Вернувшись к себе, я зажгла фонарь и осмотрела послание. Оно было завернуто в шершавую темную бумагу, на которой значился обратный адрес: место под названием Цуноками. Я сняла грубую обертку и обнаружила внутри листок гладкой прочной бумаги из луба бумажного дерева, на котором знакомым почерком Мингвока было выведено следующее пятистишие:
Все в мире птицы
Встречаются на побережье
Нанива.
Если б и я мог уповать
На новую встречу с тобой.
Он написал это в дороге; давно ли, задумалась я, и где он теперь, все еще в Японии или уже пустился в опасное морское путешествие к берегам родины? Вспомнив грозу, которая заставила меня провести бессонную ночь, я заплакала. Хорошо, что у меня не было возможности ответить. Что я могла сказать Мингвоку?
Ясный день во время затяжных дождей
На склонах этидзэнских гор расцвел чубушник, как цвел он нынче и в столице. Особенно мне вспоминался участок дороги к святилищу Камо, окаймленный пышными кустами. Хотя цветы у чубушника не слишком изящные, они радуют глаз, белея на фоне темно-зеленой листвы, и сочетание этих двух оттенков в преддверии знойной поры выглядит очень свежим. Впрочем, возможно, великолепная этидзэнская весна пресытила мое зрение: отчего‑то в сельской местности любимое прежде растение не казалось мне таким уж привлекательным. Я даже засомневалась в правильности определения и сорвала веточку, чтобы понюхать цветы и проверить, не полый ли у них стебель, как у похожего растения, у но хана [48].

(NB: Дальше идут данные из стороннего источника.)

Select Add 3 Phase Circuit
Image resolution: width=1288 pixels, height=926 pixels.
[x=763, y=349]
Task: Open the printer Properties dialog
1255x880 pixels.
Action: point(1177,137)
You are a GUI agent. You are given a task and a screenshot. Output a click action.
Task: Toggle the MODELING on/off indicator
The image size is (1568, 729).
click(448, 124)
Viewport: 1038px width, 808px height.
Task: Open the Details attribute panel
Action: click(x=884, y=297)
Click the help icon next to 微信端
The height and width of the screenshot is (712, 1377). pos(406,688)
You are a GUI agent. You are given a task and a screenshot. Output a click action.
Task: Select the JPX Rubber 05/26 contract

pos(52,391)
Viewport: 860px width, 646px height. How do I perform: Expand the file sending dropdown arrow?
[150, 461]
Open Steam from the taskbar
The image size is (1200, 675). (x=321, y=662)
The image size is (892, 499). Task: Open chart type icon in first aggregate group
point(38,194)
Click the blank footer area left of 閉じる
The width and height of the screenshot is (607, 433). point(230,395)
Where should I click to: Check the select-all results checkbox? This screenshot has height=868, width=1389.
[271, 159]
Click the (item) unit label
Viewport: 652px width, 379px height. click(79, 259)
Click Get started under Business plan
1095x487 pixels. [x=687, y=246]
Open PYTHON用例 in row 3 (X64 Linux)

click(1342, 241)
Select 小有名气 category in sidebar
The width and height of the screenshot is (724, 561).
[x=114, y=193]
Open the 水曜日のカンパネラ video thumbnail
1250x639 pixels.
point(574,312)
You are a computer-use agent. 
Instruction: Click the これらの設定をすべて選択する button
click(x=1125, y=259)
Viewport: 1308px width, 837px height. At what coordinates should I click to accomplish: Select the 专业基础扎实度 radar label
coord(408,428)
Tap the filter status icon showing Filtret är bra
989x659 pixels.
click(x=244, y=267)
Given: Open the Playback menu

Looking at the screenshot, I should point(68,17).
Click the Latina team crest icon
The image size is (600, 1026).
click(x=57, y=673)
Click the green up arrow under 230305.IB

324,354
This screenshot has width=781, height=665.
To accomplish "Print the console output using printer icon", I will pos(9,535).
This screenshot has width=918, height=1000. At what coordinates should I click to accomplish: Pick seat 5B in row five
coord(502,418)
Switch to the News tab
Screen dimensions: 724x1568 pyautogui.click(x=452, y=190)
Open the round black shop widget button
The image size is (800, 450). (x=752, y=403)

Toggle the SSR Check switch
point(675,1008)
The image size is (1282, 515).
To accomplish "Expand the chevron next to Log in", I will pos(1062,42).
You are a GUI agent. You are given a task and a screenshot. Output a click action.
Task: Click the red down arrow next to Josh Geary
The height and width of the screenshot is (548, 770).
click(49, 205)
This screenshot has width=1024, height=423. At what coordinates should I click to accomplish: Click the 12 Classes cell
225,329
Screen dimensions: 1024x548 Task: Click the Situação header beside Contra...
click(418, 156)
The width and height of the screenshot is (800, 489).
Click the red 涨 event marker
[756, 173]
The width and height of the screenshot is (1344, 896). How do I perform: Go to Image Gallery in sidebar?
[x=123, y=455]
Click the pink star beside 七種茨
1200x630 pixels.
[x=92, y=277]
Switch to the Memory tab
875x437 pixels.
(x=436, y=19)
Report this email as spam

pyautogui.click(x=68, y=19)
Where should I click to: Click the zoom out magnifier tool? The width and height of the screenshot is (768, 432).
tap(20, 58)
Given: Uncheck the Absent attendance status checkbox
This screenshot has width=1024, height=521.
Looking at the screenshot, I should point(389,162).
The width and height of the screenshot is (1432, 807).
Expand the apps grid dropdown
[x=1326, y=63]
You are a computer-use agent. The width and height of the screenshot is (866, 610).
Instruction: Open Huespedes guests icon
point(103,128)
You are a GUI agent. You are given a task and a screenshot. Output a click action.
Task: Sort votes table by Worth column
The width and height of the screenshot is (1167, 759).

Когда зацвел чубушник, я поняла, что скоро начнутся затяжные ливни. В это время года моя мать часто впадала в хандру, и я опасалась, что предрасположена к тому же недугу. Даже в Мияко нескончаемый дождь – однообразное си‑то, си‑то, си‑то день за днем – наводил на меня тоску. Задавшись вопросом, упомянуты ли в моем китайском календаре затяжные дожди, я проверила записи, и самое близкое по смыслу, что мне попалось, было последнее двухнеделье весны под названием «Злаковый дождь», вероятно означавшим, что китайцы, как и мы, в эту пору сажают рис. Впрочем, я уже не принимала на веру общепринятые представления о Китае. Мингвок поведал, что там, откуда он родом, рис вообще не выращивают, а возделывают пшеницу, просо и ячмень. Рис ему нравился, но об остальных блюдах, которые едят в наших краях, он отзывался довольно резко. Когда ему подали блюдо из тушеных овощей, Мингвок сострил: «Превосходное угощение… для моей лошади».